## Set of tasks
**a.** In the MS imaging study passage, rewrite the part that opens with the words containing "New brain lesions that" and closes with "than with IFN-β-1b.", substituting "glatiramer acetate" for "GA".
**b.** Continue the MS imaging study passage from where it stops.

New brain lesions that developed during treatment with GA exhibited evidence of greater FSMTR recovery than during treatment with IFN-β-1b.

Classification of evidence:

This study provides Class III evidence that MTR recovery in patients with MS with new MRI brain lesions is greater with GA than with IFN-β-1b.

Betaseron Versus Copaxone for Relapsing Remitting or CIS Forms of MS Using Triple Dose Gad 3 T MRI (BECOME) (ClinicalTrials.gov NCT00176592)1 was a randomized head-to-head study of interferon-β-1b (IFN-β-1b) and glatiramer acetate (GA) for the treatment of relapsing-remitting multiple sclerosis (MS) or clinically isolated syndromes (CIS) suggestive of MS. In the study, monthly 3T MRI images with and without a fat saturation (FS) pulse were acquired. It has been shown previously that FS produces a magnetization transfer effect2 and this pair of scans can be used to create an FS ratio image (FSMTR), analogous to more standard magnetization transfer ratio (MTR). In MS, changes in CNS MTR have been shown to be more specific to changes in myelin than conventional imaging3; quantitative studies of fresh tissue samples show that MTR in normal-appearing white matter (NAWM) and chronic MS lesions correlates well (R = −0.84) with Luxol fast blue (LFB), a standard histologic stain for myelin.46 Note that the correlation between MTR and LFB is capped by the noise inherent in each measurement; in this study this was 0.81 for MTR.

We have proposed a method to quantify demyelination and remyelination using longitudinal analysis of MTR images.7,8 We applied this procedure to measure the change in FSMTR between stable postlesion and stable prelesion values (FSMTRDrop) in new brain lesions in participants in the BECOME study. This metric measures the net change of FSMTR in acute lesions, and is expected to be negative, indicating partial recovery. Previous studies have used related techniques to measure MTR recovery in gadolinium (Gd) lesions; we also examined ΔFSMTR lesions,7 which are identified based on changes in FSMTR. While Gd lesions are not always precisely co-located with MTR changes, ΔMTR lesions are, and therefore may be better at identifying areas of demyelination.7

METHODS

Participants and imaging.

## Input data
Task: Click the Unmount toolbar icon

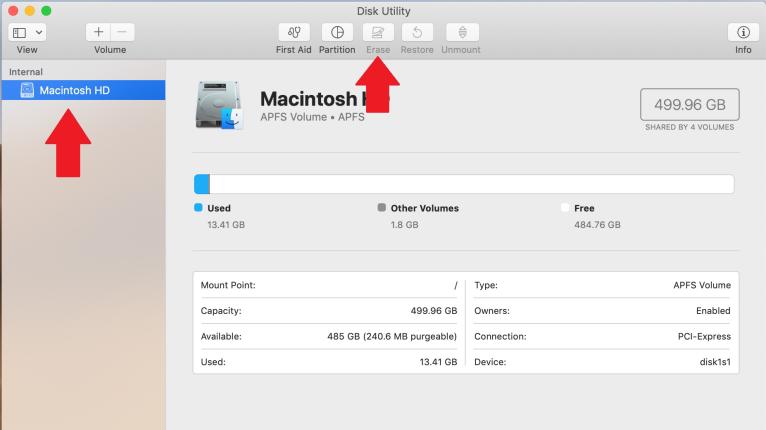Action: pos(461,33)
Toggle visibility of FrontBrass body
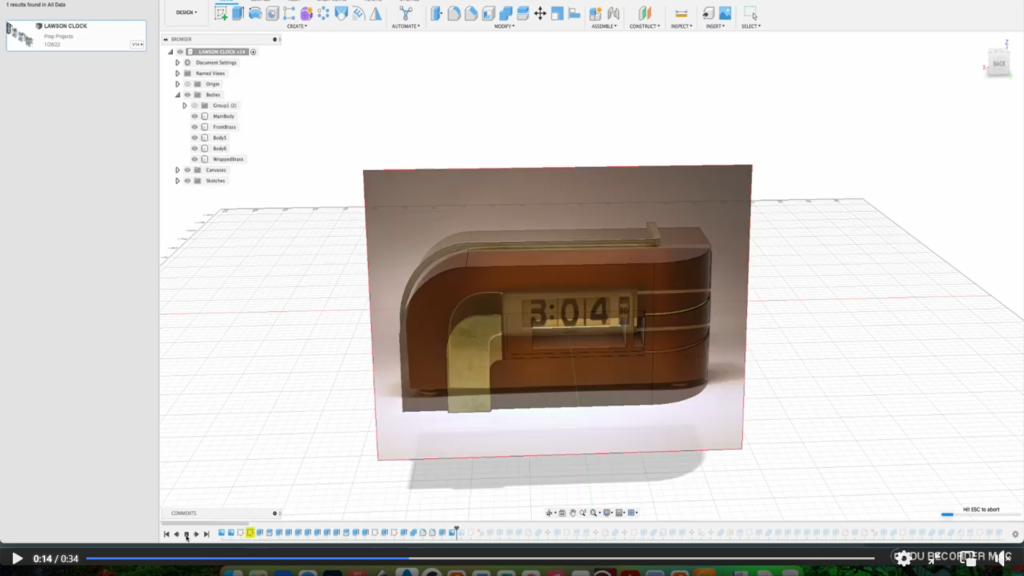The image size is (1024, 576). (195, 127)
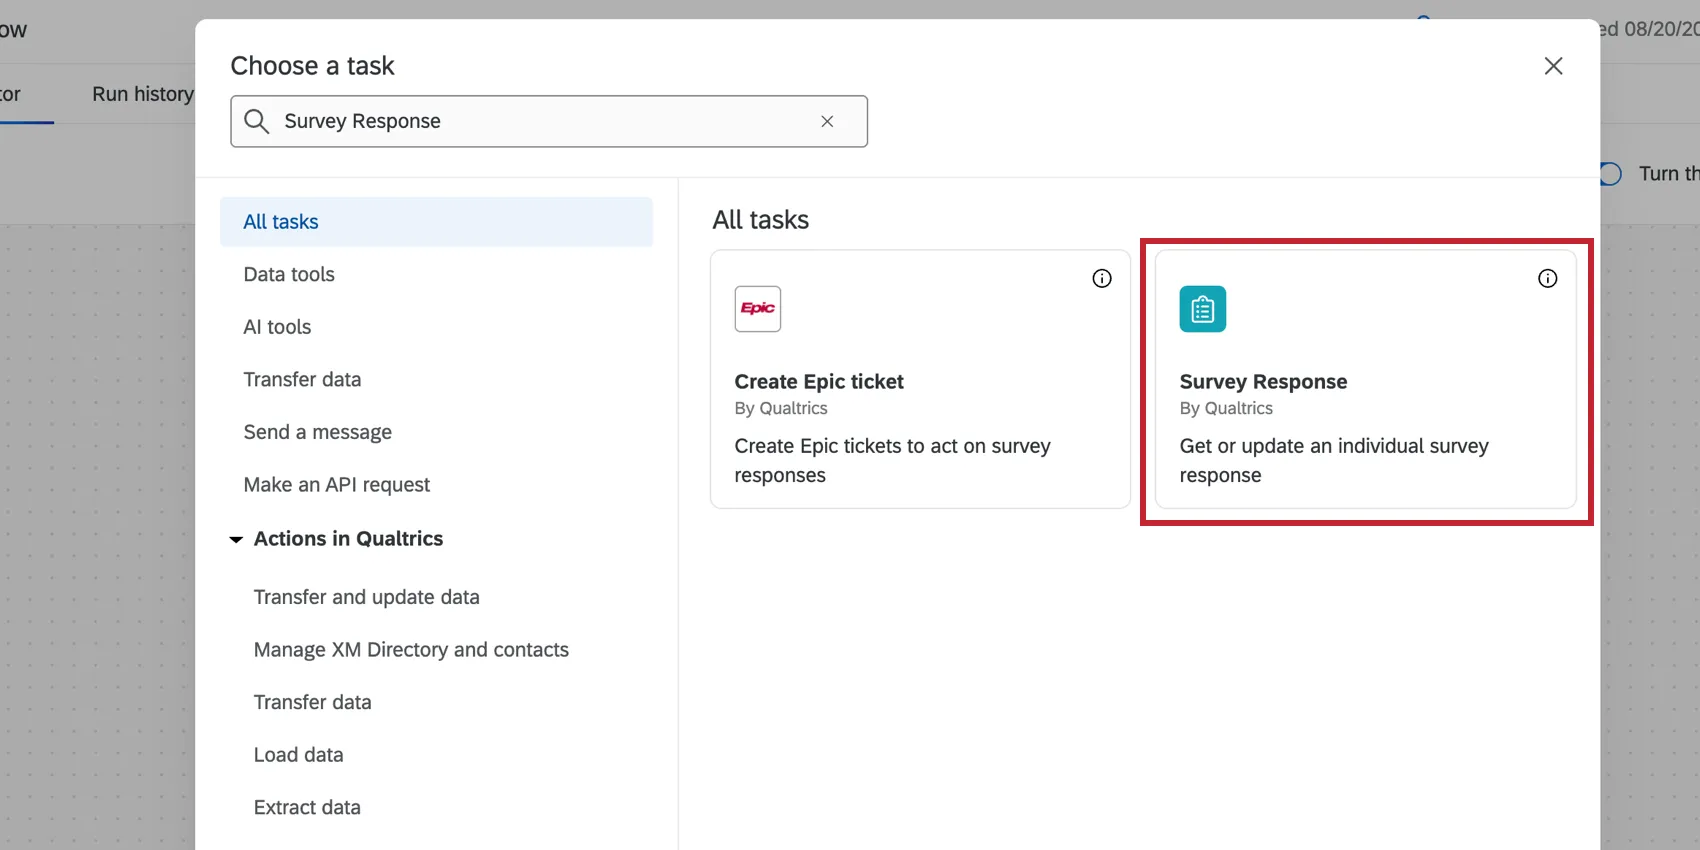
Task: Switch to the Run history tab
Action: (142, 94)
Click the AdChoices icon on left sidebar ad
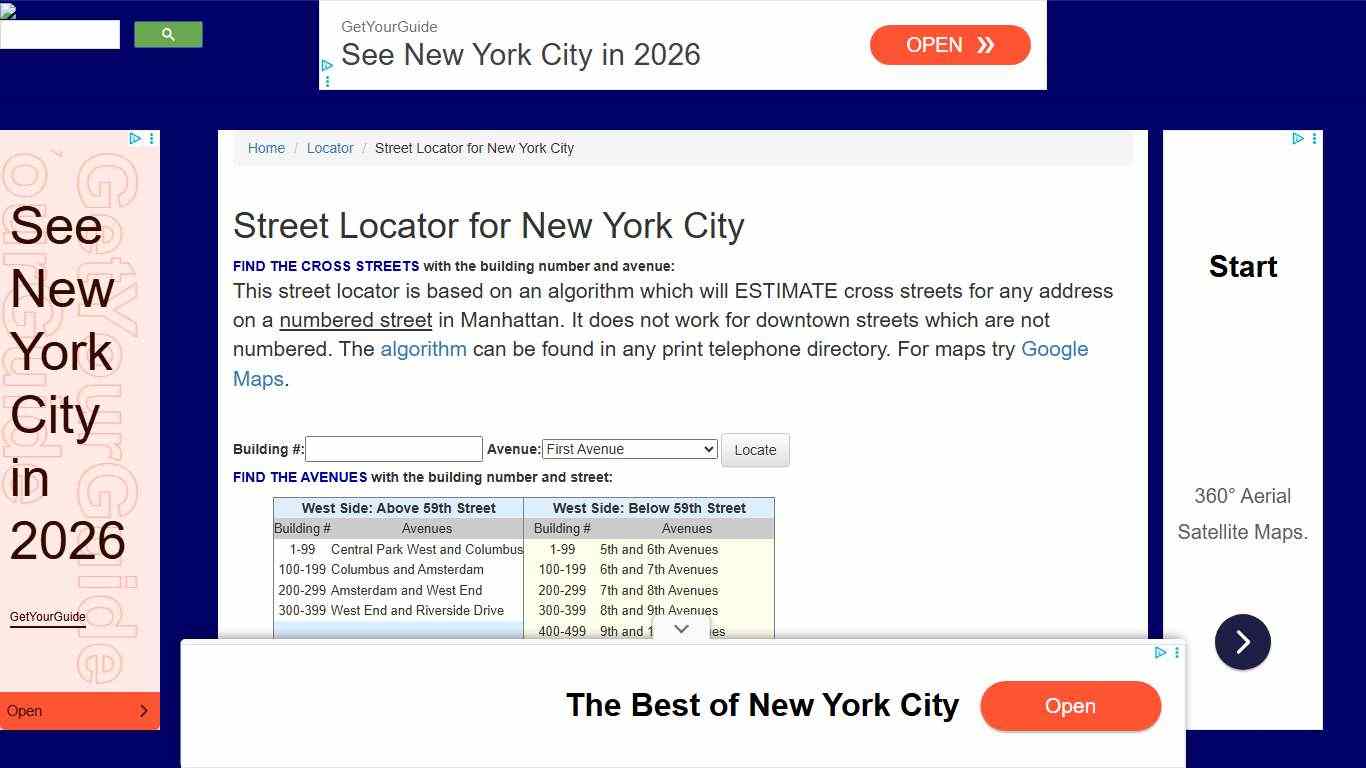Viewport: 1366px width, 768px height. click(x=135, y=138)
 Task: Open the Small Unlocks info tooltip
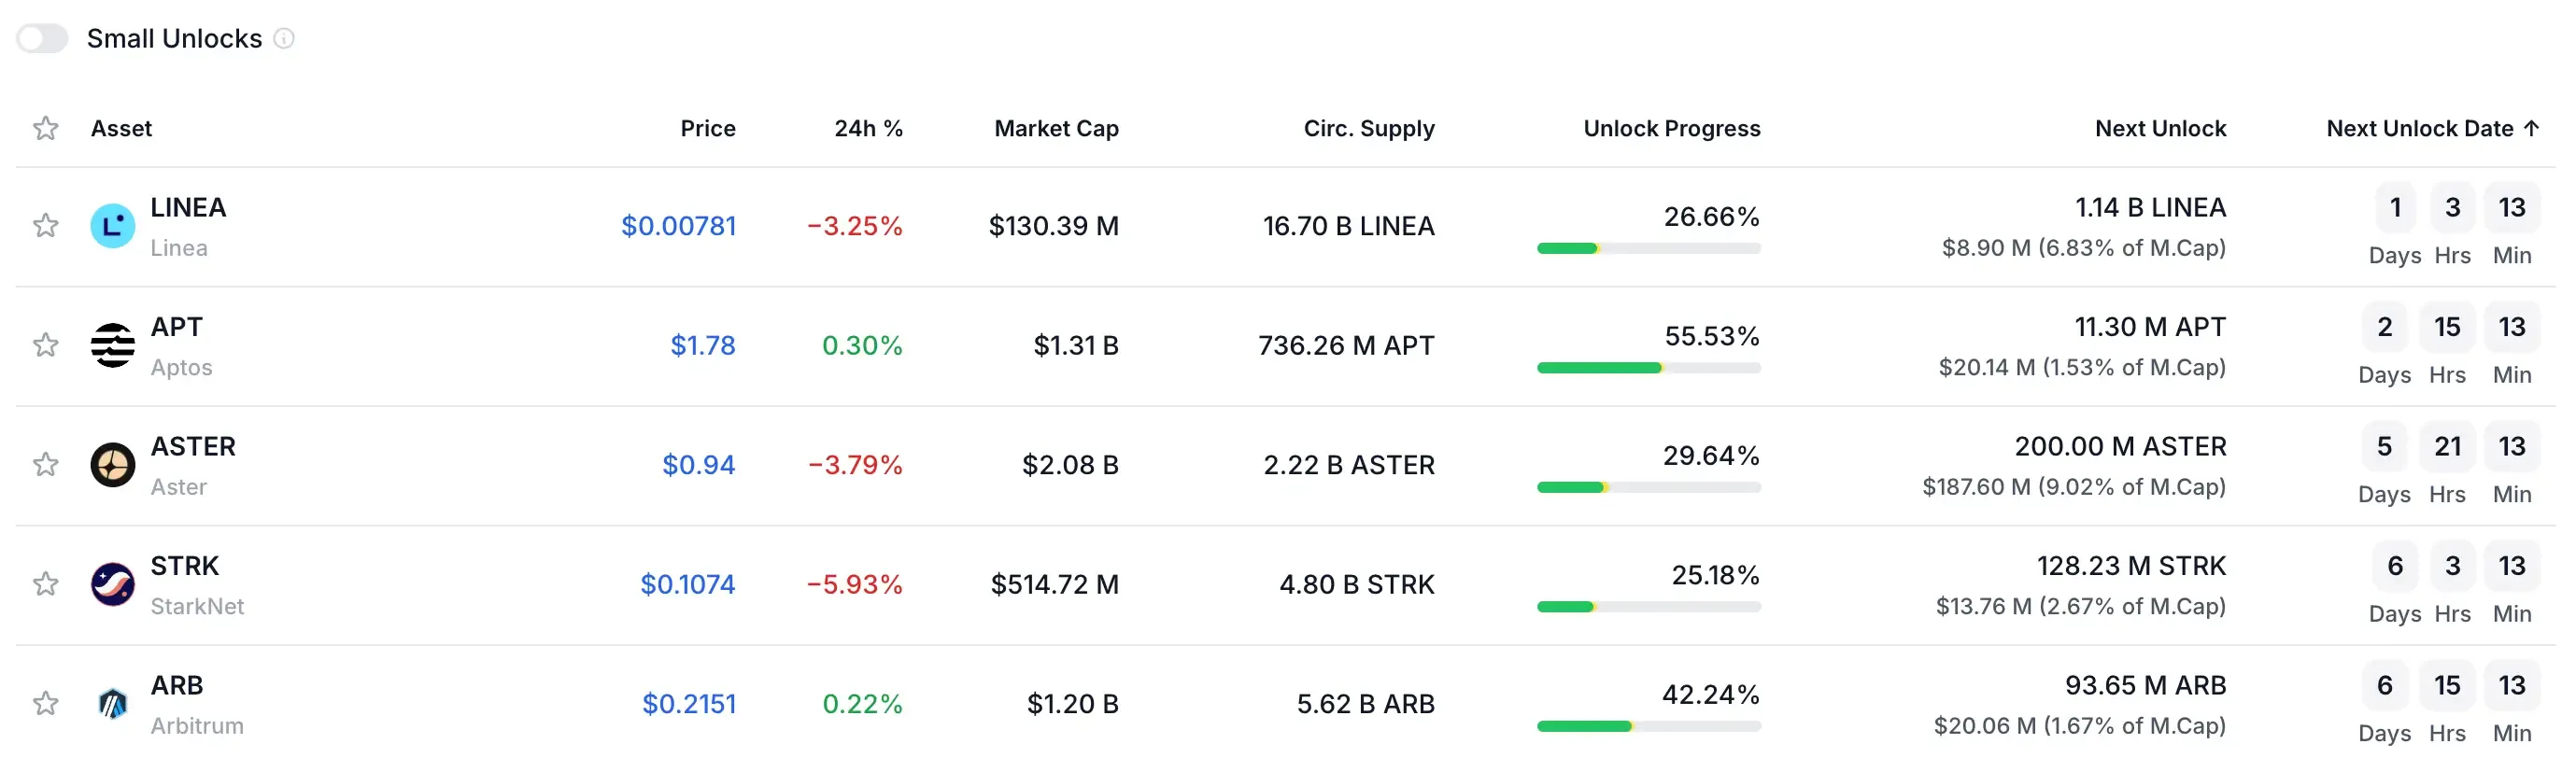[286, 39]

## Task-by-task answers
**a.**
New brain lesions that developed during treatment with glatiramer acetate exhibited evidence of greater FSMTR recovery than during treatment with IFN-β-1b.

Classification of evidence:

This study provides Class III evidence that MTR recovery in patients with MS with new MRI brain lesions is greater with glatiramer acetate than with IFN-β-1b.

**b.**
Detailed inclusion criteria, demographics, and imaging information for the BECOME study have been published previously.1 Seventy-five participants with MS or a CIS suggestive of MS who provided informed consent were randomized to treatment with either GA or IFN-β-1b. Participants underwent monthly MRI on a single 3T scanner (Allegra; Siemens Medical Solutions, Malvern, PA), including proton density (PD)–weighted, T1-weighted precontrast, T2-weighted, and T1-weighted postcontrast images. Postcontrast images were obtained after administration of triple-dose Gd and delayed imaging, a protocol that had previously shown improved Gd lesion detection rates.9 Imaging was mandatory every month for the first year and at the end of the second year and some participants also had optional monthly scans during the second year. Most timepoints also included additional T1-weighted images acquired with identical parameters, except with the addition of a FS preparation pulse, which could be used to construct an MTR-like image. Only T1-weighted and FS-T1-weighted images from before contrast administration were used and only participants who had such imaging at a minimum of 3 timepoints were included in the analysis.

Fat saturation ratio validation.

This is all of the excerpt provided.